Most of the time, my job is to unspin this type of information and figure out what’s really going on beneath the surface. But when it comes to this quarter’s money data, I don’t even have to do that. Historical data suggests that polling is a much more accurate indicator of where the race is going than third-quarter fundraising in the year before the primaries. And, so far, there aren’t many surprises in the data that need to be explained away. Warren raised tons of money as she surged. Joe Biden, who shares the title of front-runner with Warren, posted worse numbers. Sanders and Buttigieg, both talented fundraisers in the second-to-third tier, raked in the cash. And dark horses such as Booker managed to stay afloat. Aside from Andrew Yang’s solid haul, fundraising didn’t tell you anything you didn’t already know.
I used some simple, back-of-the-envelope stats to get a handle on how much fundraising usually helps us predict primary results* — and I found that, once you’ve taken polling data into account, third-quarter fundraising data doesn’t provide us with any extra insights into who is going to win. This isn’t a definitive, conversation-ending finding: this sort of math involves complex choices about what variables to use, how to pick out the most important pieces from the avalanche of data from the FEC and how to average polls. Other analysts might slice the data another way and come to somewhat different conclusions.
But my math does match common sense. Polling is simply a more direct measure of support for a candidate than fundraising data.
A candidate who has a dedicated but small base of support, such as Ron Paul did during the 2008 Republican primary, can raise a boatload of money while still having basically no chance of winning the nomination. While his supporters are willing and able to give substantial amounts of money, there still aren’t an overwhelming number of them. And serious candidates can lag in early fundraising. Donald Trump’s campaign organization was lackluster and his fundraising was uninspiring at this point during the 2016 campaign, and he’s the president now. Primary money isn’t completely decoupled from electoral success — Mitt Romney raised a lot in 2011 and Lincoln Chafee raised very little in 2015 — but as a general rule, good polling has been a more reliable sign of success than good fundraising.
So if you want to get a good read of where the horse race is now and where it might be going, take polling more seriously than cash. Sanders had a genuinely solid quarter in the money race, but that hasn’t translated to a growth in real support. He’s still stuck under 20 percent in national polls with no apparent, viable plan to expand. Biden didn’t have an amazing fundraising quarter, but that hasn’t stopped him from maintaining his base and staying near the top in the polls. Warren jumped to second place in the money race this quarter, but anyone who is watching the survey data already knows she’s gaining — over the past few months she’s gone from second-to-third tier candidate to essentially tied with Biden for the top-spot nationally. No one should seriously revise their view of any of the major candidates based on their fundraising haul.

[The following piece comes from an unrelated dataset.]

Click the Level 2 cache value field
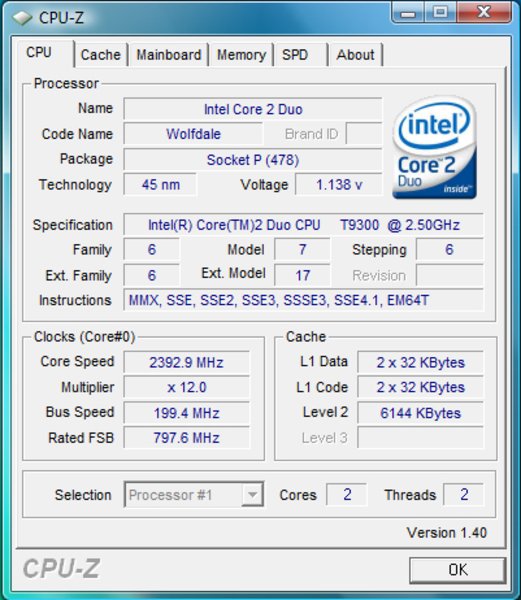Image resolution: width=521 pixels, height=600 pixels. tap(420, 413)
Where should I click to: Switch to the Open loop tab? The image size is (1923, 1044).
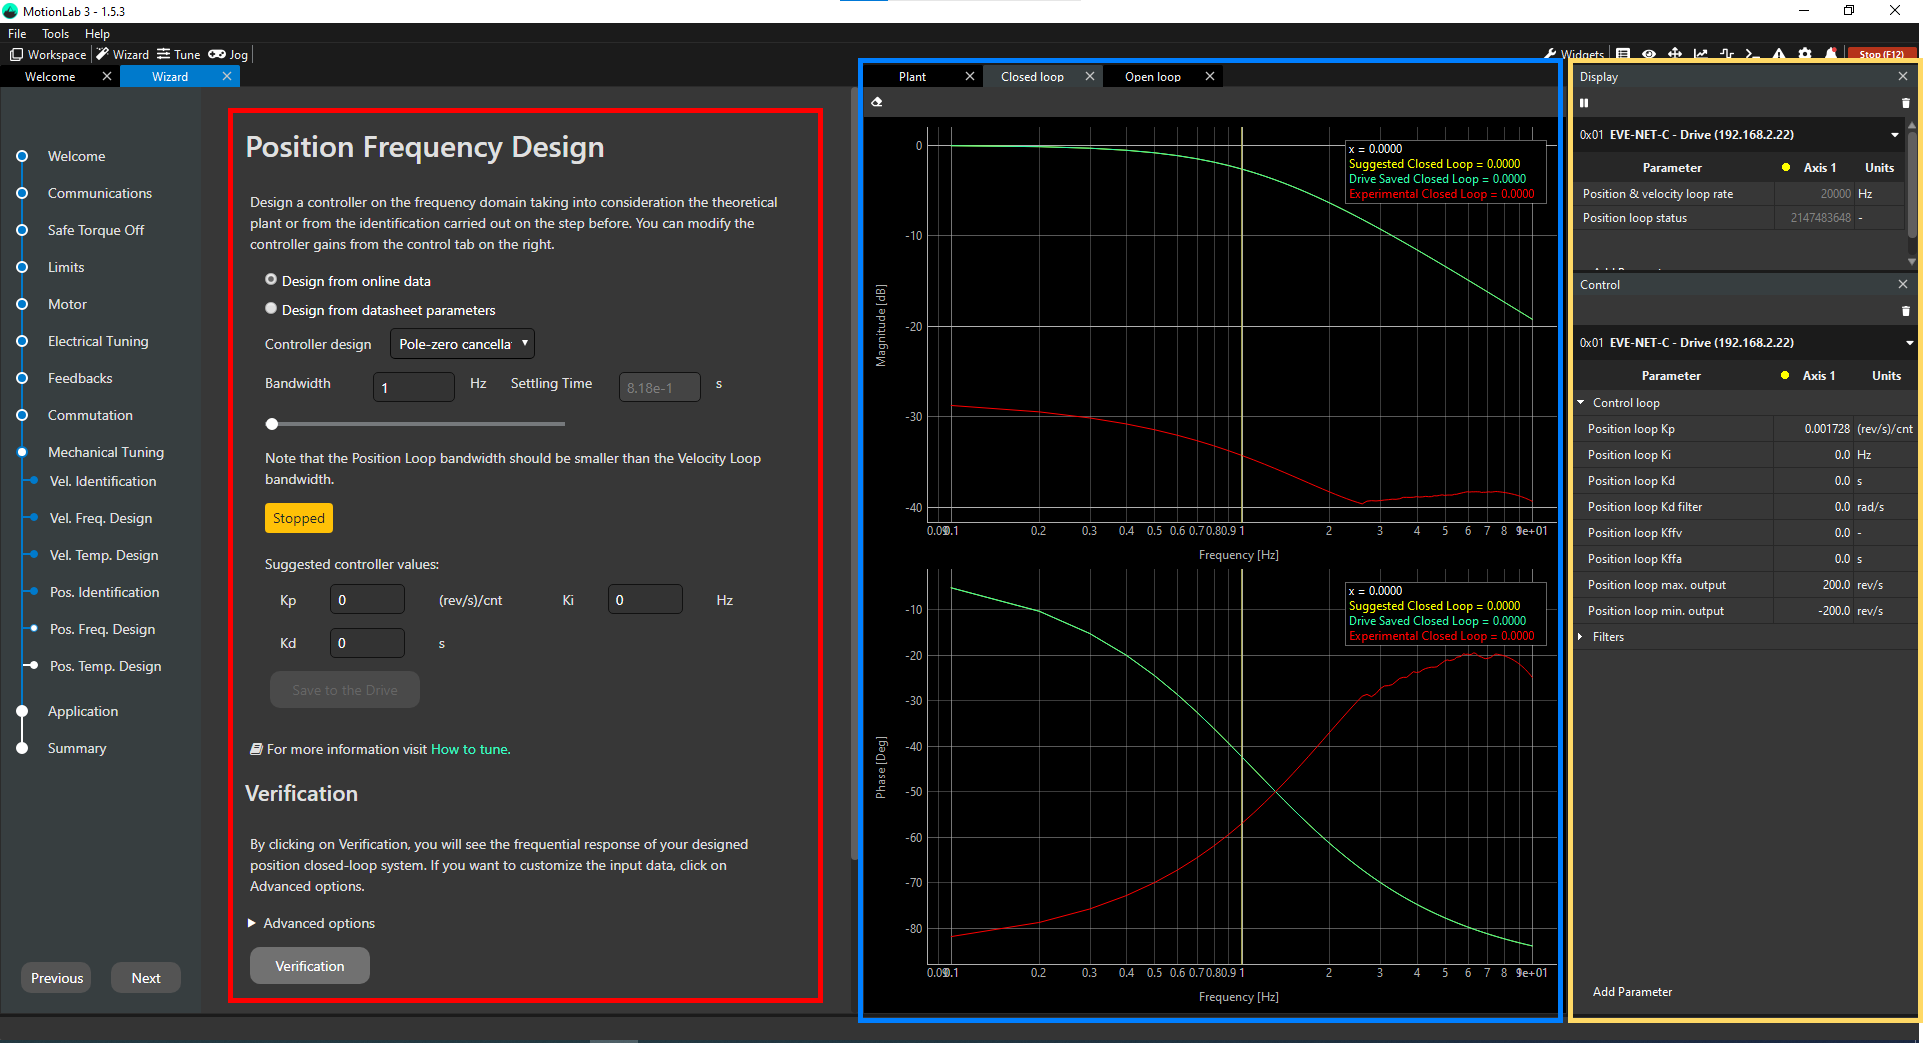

The only truly interesting data point from the latest batch of fundraising figures was Andrew Yang’s haul of more than $10 million. Yang has always been a long shot for the nomination, and this influx of cash doesn’t change that fact. But, as others have noted, it makes him look more like the Ron Paul of this cycle: someone with a signature idea (universal basic income for Yang, the gold standard for Paul), an uncommon political outlook (libertarianism for Paul, postliberalism for Yang), a devoted base of oddball followers, and the ability to rake in surprising amounts of cash.
Paul obviously never won the Republican nomination and the GOP never had a libertarian moment. But Paul’s dovishness and penchant for conspiracy theories became part of the GOP mainstream as Trump ascended to the nomination and the White House. Yang’s fundraising numbers suggest that some part of his approach and platform resonated deeply within a segment of the Democratic Party. So even if Yang loses, which he almost assuredly will, Yang-ism may survive to exert an unexpected influence in the future.
* i.e., regression analysis using the percentage of all individual contributions each candidate received and a three-month polling average to predict final primary vote share.